“Dear Holly and Mark, Surprise! I know neither one of you would bother to keep a record of your elopement, so I’ve decided to do it for you! This way, when you’re approaching your twentieth anniversary and your oldest kid has just wrecked the Volvo and your youngest has just come home from her cushy Westchester private school with head lice and the dog’s thrown up all over the living room rug and, Holly, you’re asking yourself why you ever moved out of the righteous East Village pad we shared for so long, and, Mark, you’re wishing you stayed in resident housing down at St. Vincents, you can open this diary and go, ‘Oh, so THAT’s why we got married.'”
No one would be able to call Cabot’s books high literature, but that doesn’t mean in any way they aren’t enjoyable. She has a great way of writing in a somewhat non-traditional manner. In some books, (Princess series) she writes as if the main character is writing in a diary. In some it’s emails, and in some it is texts. This book combines a great deal of her previous ventures. We get receipts, PDA messages, texts, emails, and journal entries…spread out from four to six or seven people.

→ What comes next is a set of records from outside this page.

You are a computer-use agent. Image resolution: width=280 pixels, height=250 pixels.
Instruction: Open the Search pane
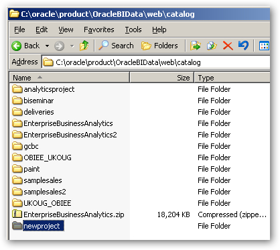click(x=116, y=46)
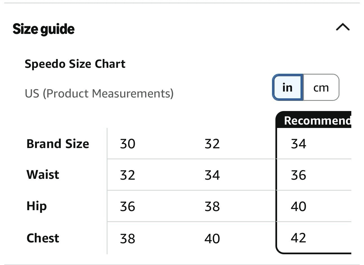Click brand size 32 cell
This screenshot has width=364, height=265.
click(x=212, y=144)
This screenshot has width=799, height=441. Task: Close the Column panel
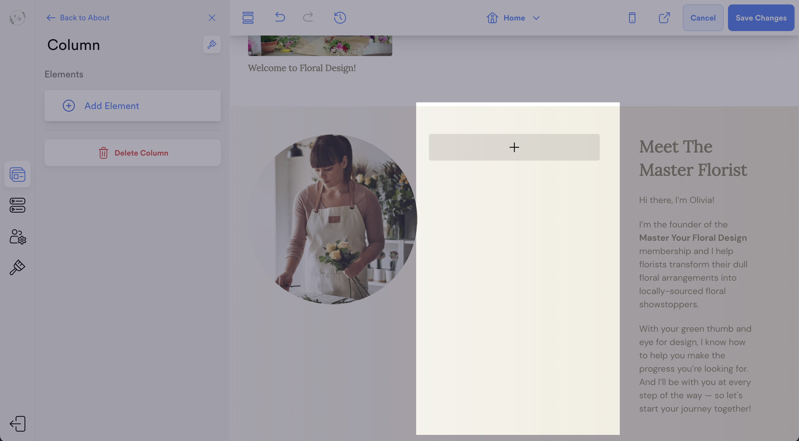(x=212, y=18)
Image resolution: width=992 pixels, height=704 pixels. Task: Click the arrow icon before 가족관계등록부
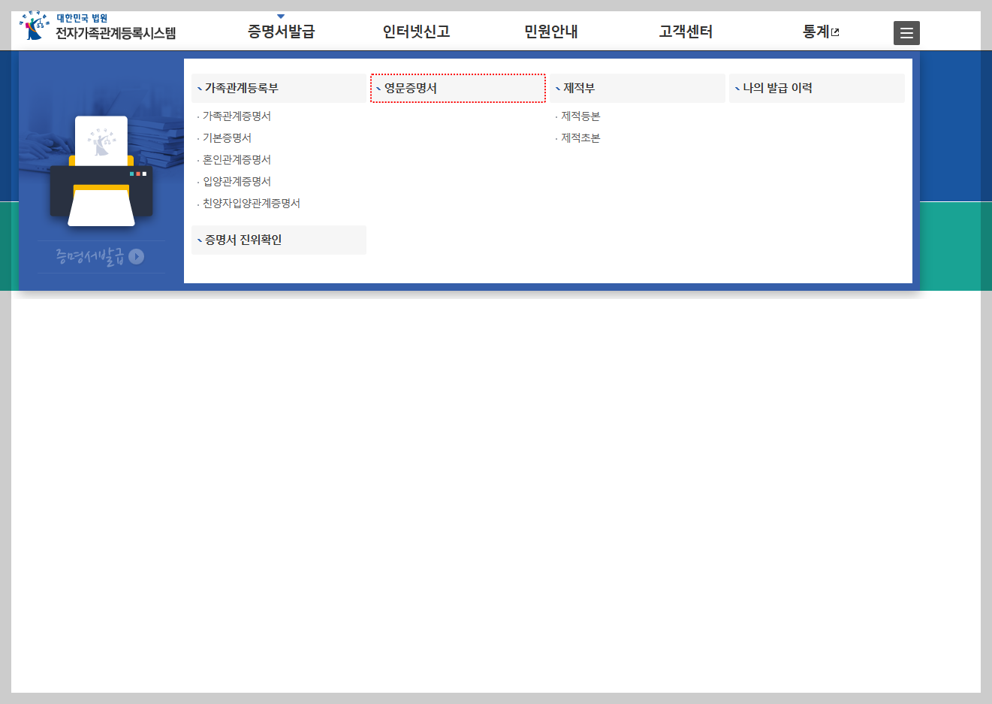[x=197, y=88]
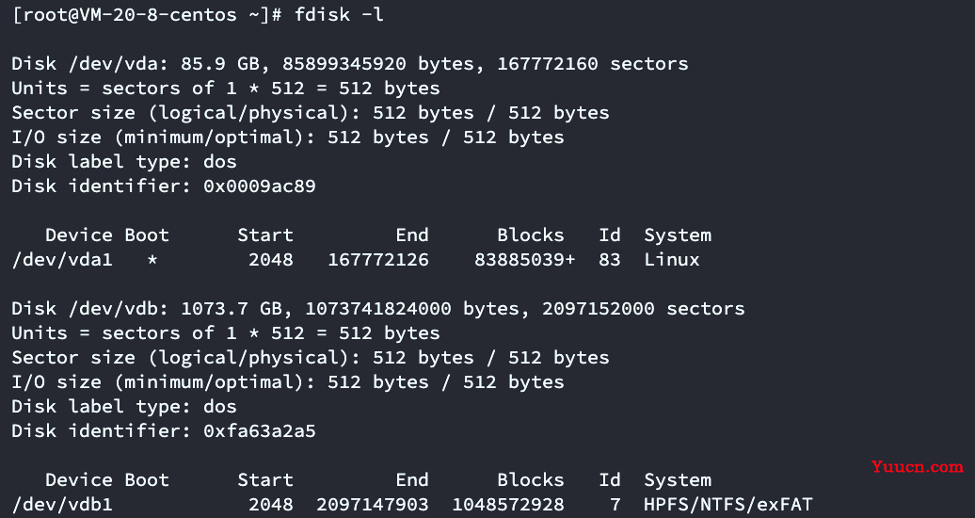The height and width of the screenshot is (518, 975).
Task: Click Id value 7 for vdb1
Action: (615, 504)
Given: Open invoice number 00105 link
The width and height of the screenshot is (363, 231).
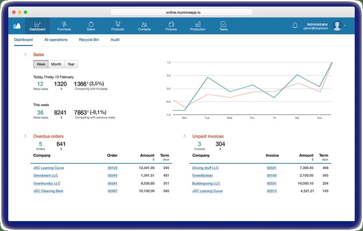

This story, while the usual girl-hates-boy-falls-for-boy plot set-up, also includes another minor love story in that of the best friends of the main characters. The two main characters – Jane and Cal – are asked to accompany their two best friends – Holly and Mark – as they elope in Italy. The only trouble is, Jane is afraid this is a set-up with Cal and takes an instant dislike to him. Cal thinks Jane is crazy. He also doesn’t believe in love or marriage. Begin tension and hilarity. Add to this every possible hindrance to the wedding of Mark and Holly and you have yourself a story.
As I said before, I’m not going to claim this as high lit. It is fun to read though, for a break. Especially when one of the other books you’re reading is “War and Peace.” I already know how the story is going to end, and don’t expect any big surprises, but it’s always fun to see just how the story gets there.